» PROBLEM TO SOLVE: Write out the listing word for word, from its first line down to the line that contains "coord(130,95)", with both ends included. Leave the pictures out.

═══ SUPPLIED MATERIAL

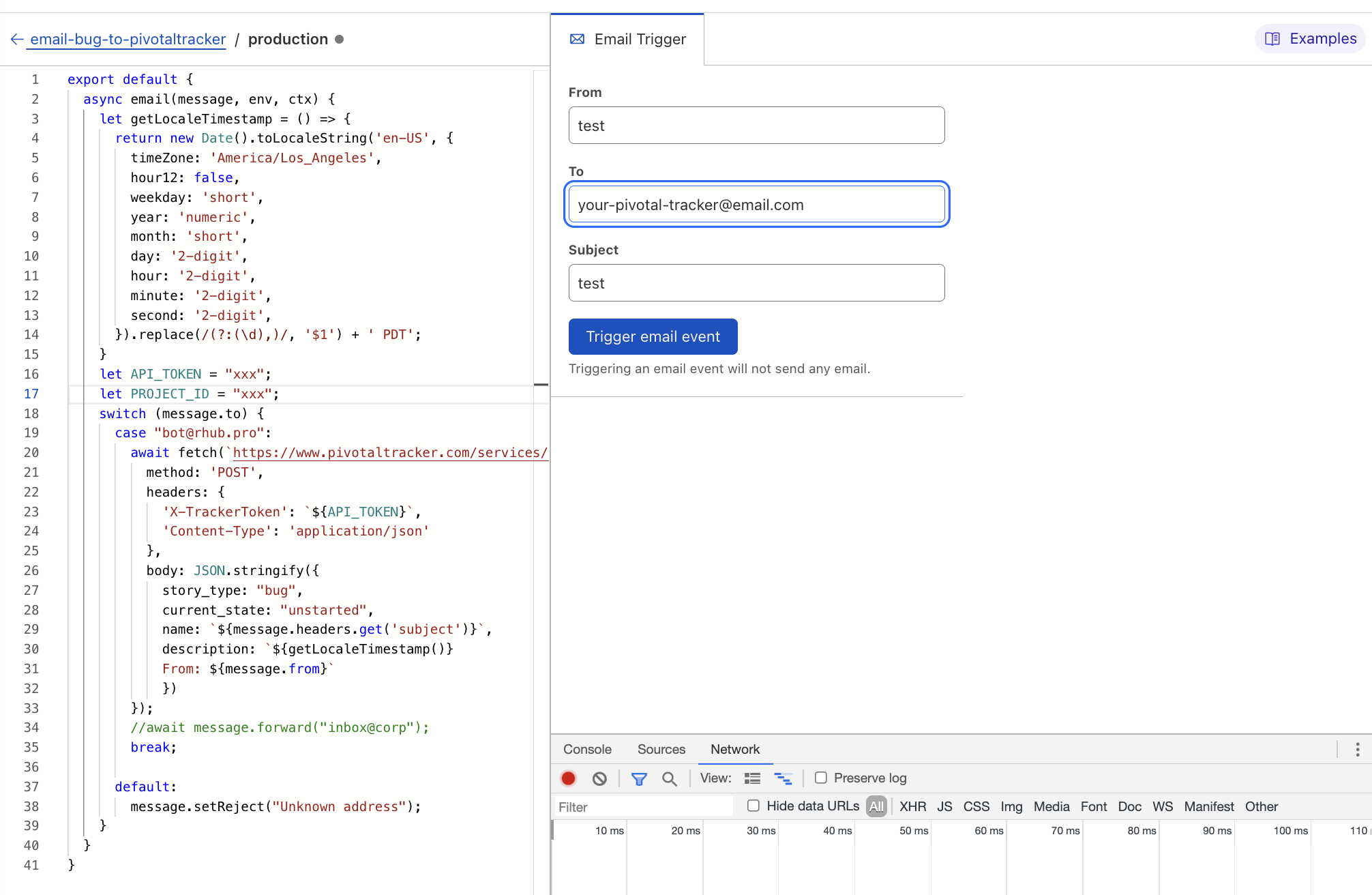The width and height of the screenshot is (1372, 895).
Task: Click the back arrow next to email-bug-to-pivotaltracker
Action: point(16,40)
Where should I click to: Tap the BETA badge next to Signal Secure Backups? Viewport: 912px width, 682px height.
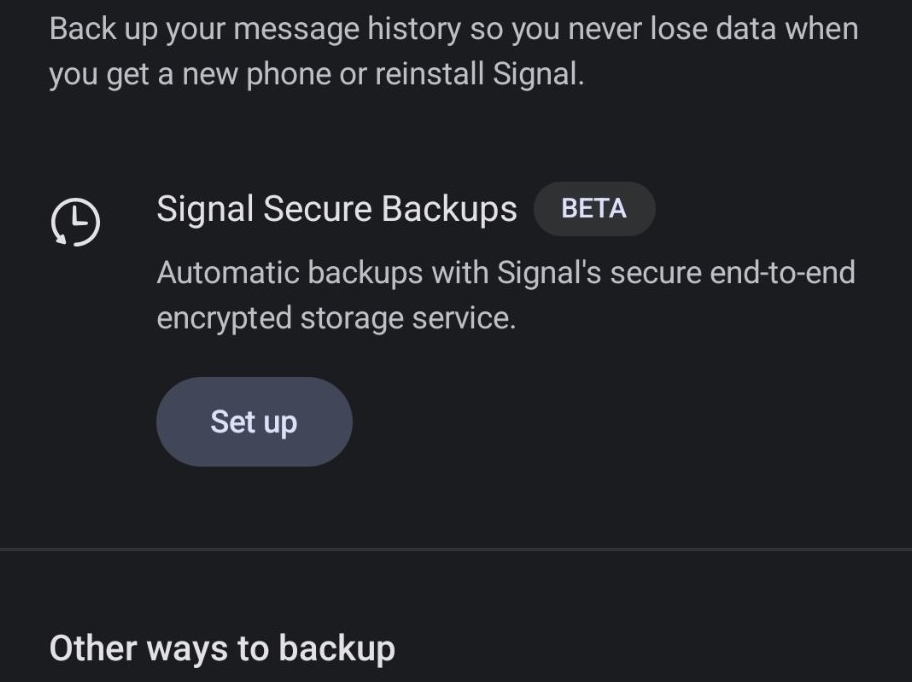594,208
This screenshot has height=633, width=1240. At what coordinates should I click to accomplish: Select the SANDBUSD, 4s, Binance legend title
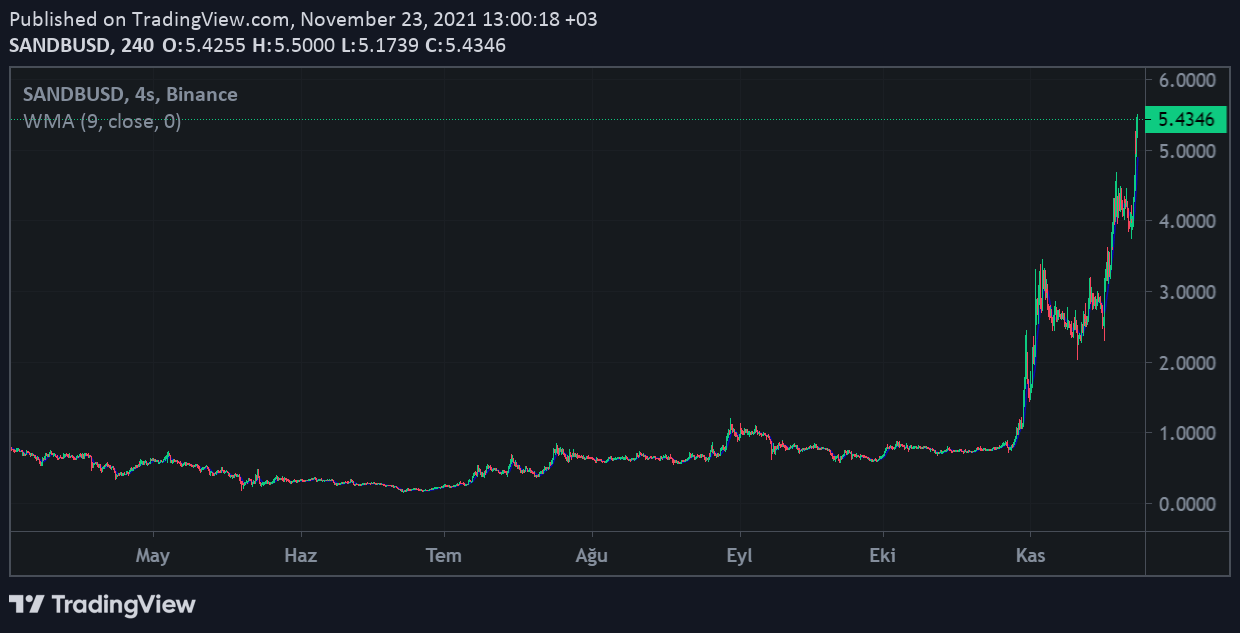coord(130,95)
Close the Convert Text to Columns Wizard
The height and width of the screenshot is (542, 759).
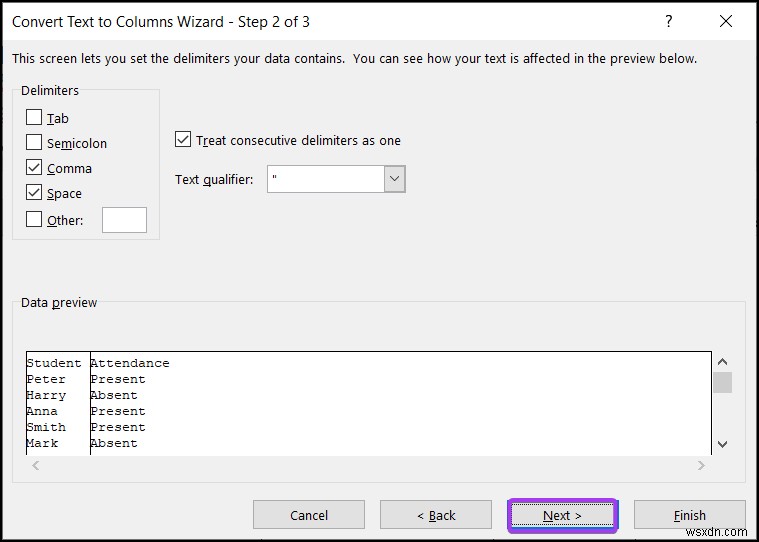(725, 22)
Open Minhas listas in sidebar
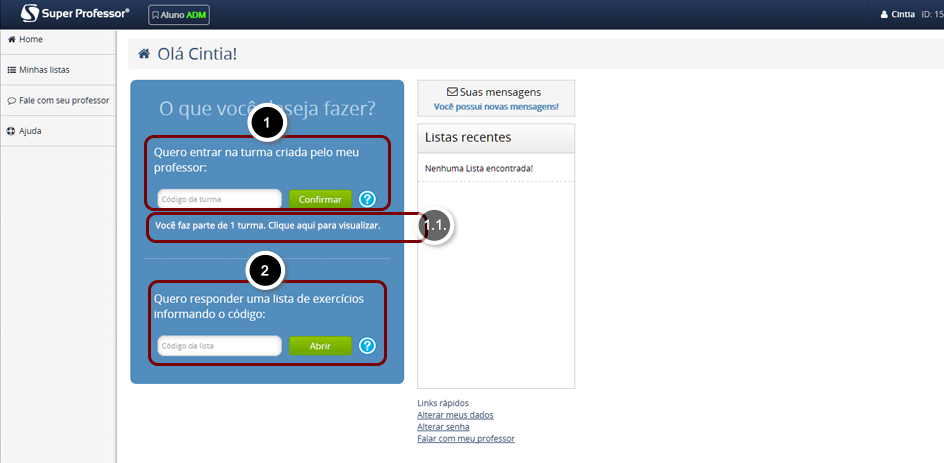The height and width of the screenshot is (463, 944). tap(43, 70)
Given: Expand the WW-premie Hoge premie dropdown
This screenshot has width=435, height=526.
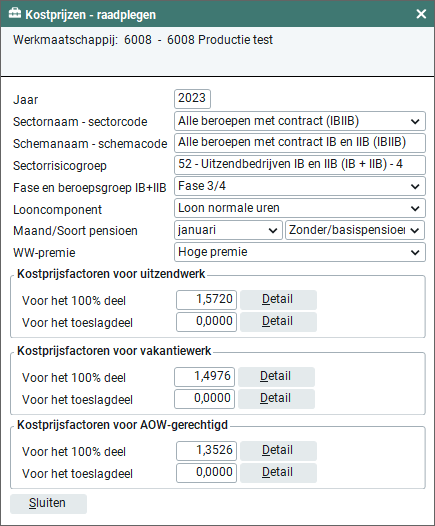Looking at the screenshot, I should click(300, 252).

══════

» SOLUTION FOR THIS TASK:
The width and height of the screenshot is (1372, 895).
Task: Click the back arrow next to email-bug-to-pivotaltracker
Action: point(16,40)
Where should I click to: Tap the BETA badge next to Signal Secure Backups? Viewport: 912px width, 682px height.
594,208
This screenshot has height=633, width=1240. At what coordinates should I click to accomplish: Select the SANDBUSD, 4s, Binance legend title
coord(130,95)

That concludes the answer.